■ Short task 1
Find every line in the entries below that contains the string "Click" and copy each one out. Case counts.

■ Excerpt provided
___
# Does your Combine have a Web Site ???



## Alamo (Nov 22, 2008)

Been trying to get my combine to get a web site for info,race results etc...
Haven`t had much luck,they keep saying it costs to much...bah hum bug !!!
I go on a few combine sites,and enjoy the articules,pictures and results etc that they have listed...Some of the better ones are:
The Central Jersey Combine ...Gulfcoast Homing Club ...Boston Concourse...
Penn-Ohio Combine...Greater Akron Racers......
If your combine has a nice web site,post the handle here for members to go and look around and enjoy......Alamo


----------



## MaryOfExeter (Sep 30, 2007)

Ours doesn't have one anymore, but my club does. I put a page about the combine on it  And I've got the combine results and events mixed in there too. I'd get great for our combine to have a nice site, but that means I'd have one more to take care of.
Ours is hosted on google pages, which is free and easy to use. And with the right javascripts you can get it to look exactly like you want instead of the premade layouts they give you to choose from.
___
■ Data entries
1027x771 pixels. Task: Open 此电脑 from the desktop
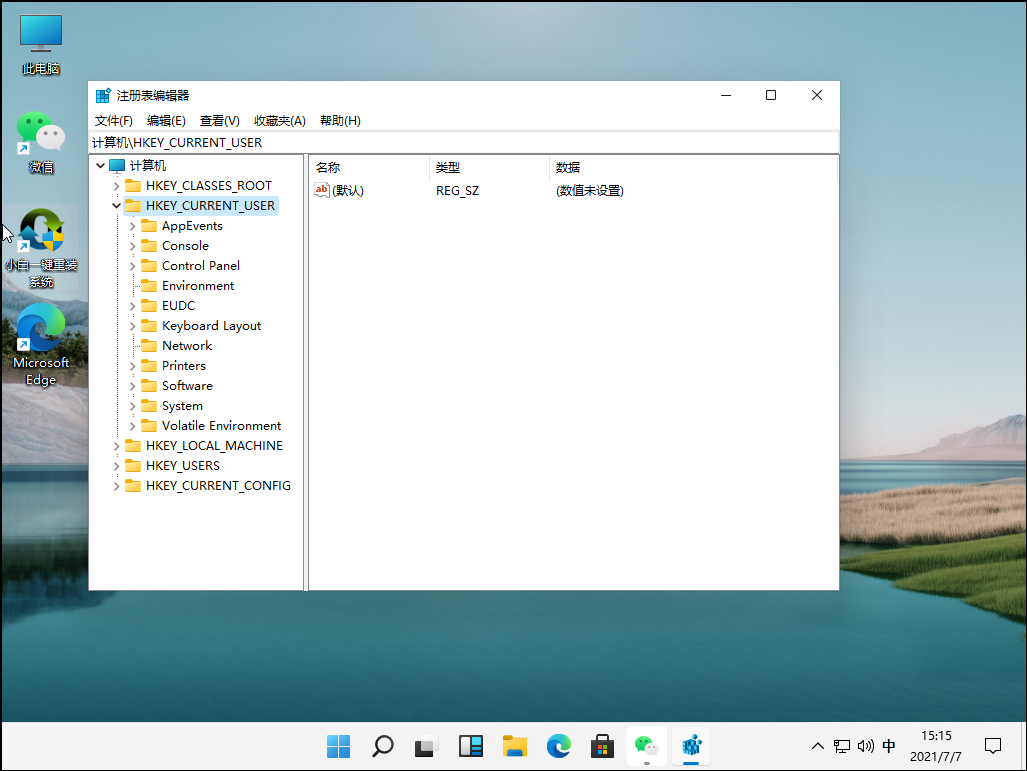tap(40, 33)
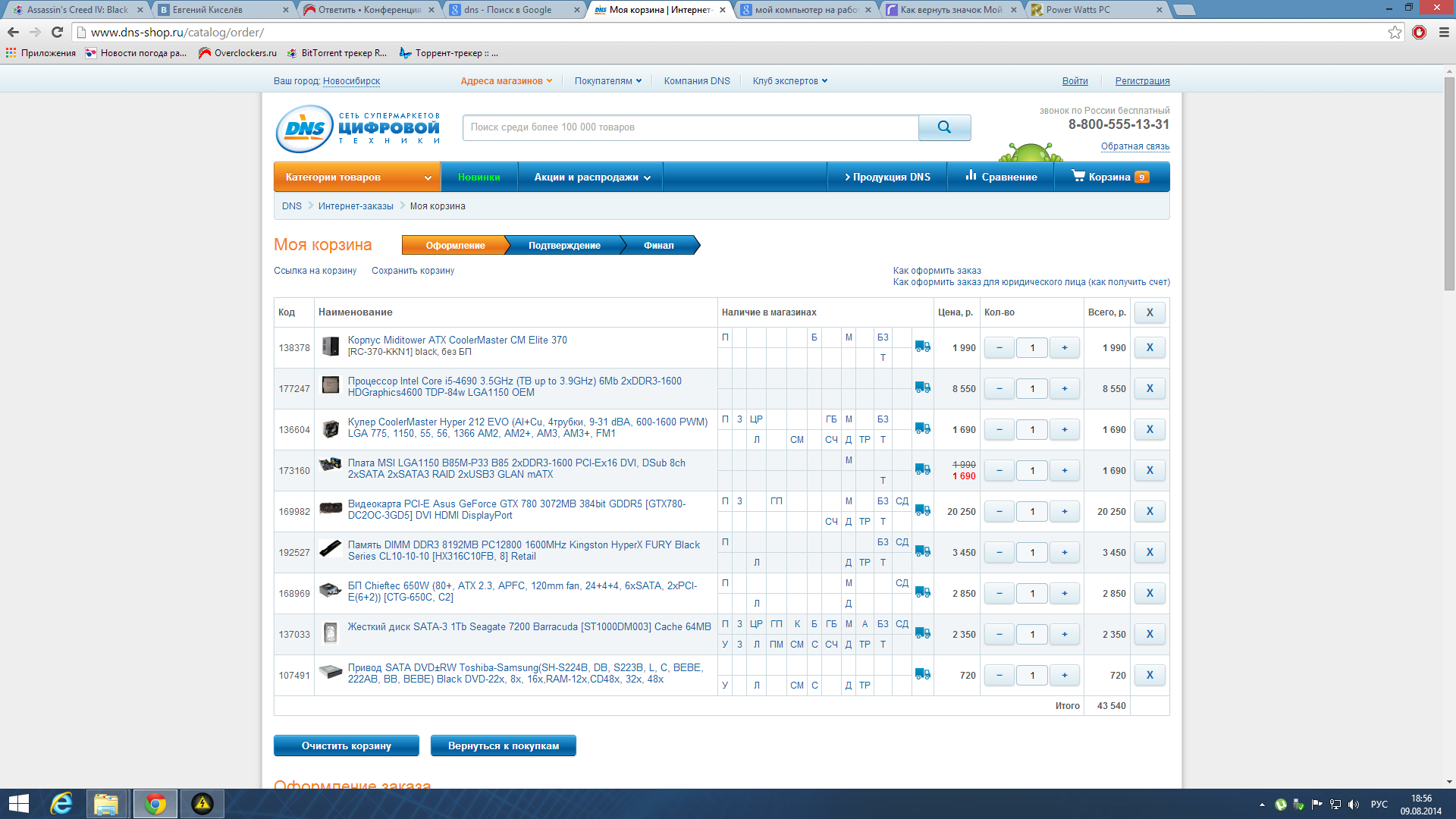The height and width of the screenshot is (819, 1456).
Task: Click the search magnifier button
Action: (943, 127)
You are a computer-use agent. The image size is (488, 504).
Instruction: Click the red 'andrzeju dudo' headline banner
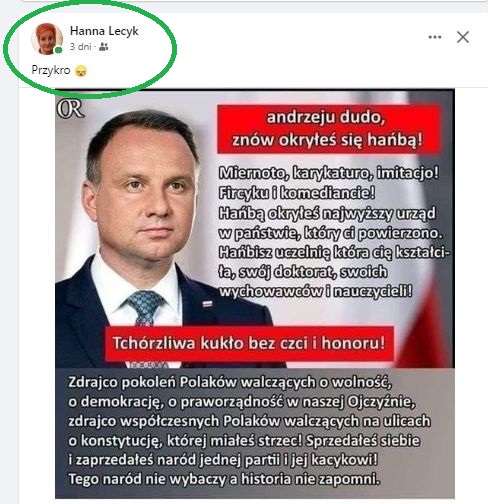pos(328,129)
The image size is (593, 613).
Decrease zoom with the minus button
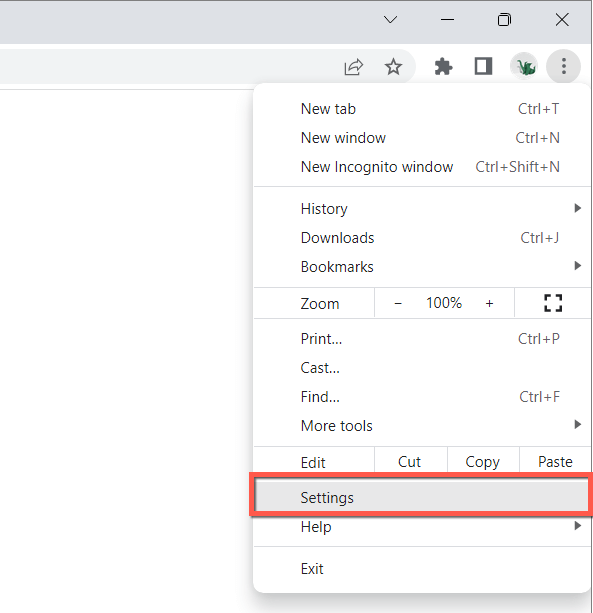tap(398, 303)
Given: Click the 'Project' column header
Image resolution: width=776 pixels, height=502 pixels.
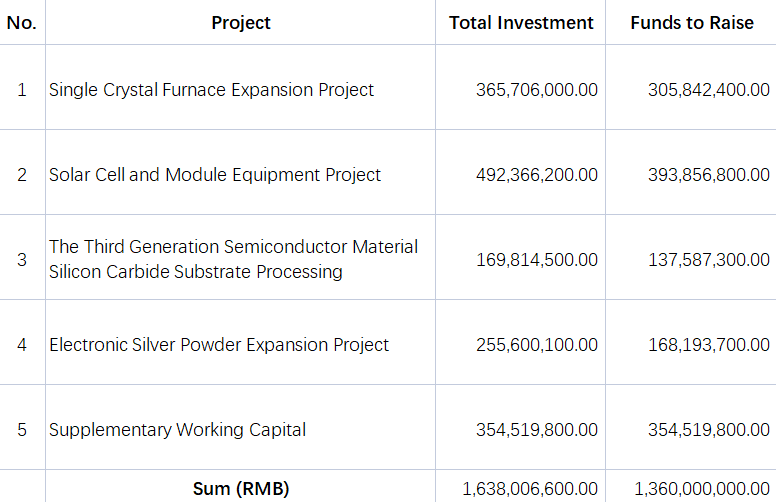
___
■ Short task 2
Continue the forum thread about combine web sites from its last post.

■ Reply 1
Task: Click the search magnifier button
Instruction: Click the red 'andrzeju dudo' headline banner
Given: Click the 'Project' column header

■ Reply 2
http://tarheelracingpigeonclub.googlepages.com


----------



## Young Bird (May 2, 2007)

Our combine and our club both have web sites.
http://www.baycitiescombine.com/
http://www.wsjrpc.org/index.html

The combine web site is updated pretty regularly but the club web site is not updated that regularly.

Enjoy!


----------



## Bluecheckard (Jun 23, 2008)

the combine that I will be joining this year has a website. here it is http://www.395concourse.org/


----------



## Crazy Pete (Nov 13, 2008)

Racing Pigeon Mall
If you just want to post race results, I think its free


----------



## kalapati08 (Jan 18, 2008)

Young Bird said:


> Our combine and our club both have web sites.
> http://www.baycitiescombine.com/
> http://www.wsjrpc.org/index.html
> 
> ...


Sounds like you are in San jose area? I am in Fremont.


----------



## Young Bird (May 2, 2007)

I live in milpitas so I am in between fremont and san jose. 2009 will be my first year racing.


----------



## george simon (Feb 28, 2006)

Bluecheckard said:


> the combine that I will be joining this year has a website. here it is http://www.395concourse.org/


 Tell RON, GEORGE SIMON FROM THE PALOMAR CLUB SAID HELLO. GEORGE


----------



## whitesnmore (Sep 9, 2004)

Crazy Pete said:


> Racing Pigeon Mall
> If you just want to post race results, I think its free


Racing Pigeon Mall charges 15.00 per year.


----------



## Bluecheckard (Jun 23, 2008)

george simon said:


> Tell RON, GEORGE SIMON FROM THE PALOMAR CLUB SAID HELLO. GEORGE



ok Copy that.


----------



## Crazy Pete (Nov 13, 2008)

Sorry I thought it was free


----------



## Alamo (Nov 22, 2008)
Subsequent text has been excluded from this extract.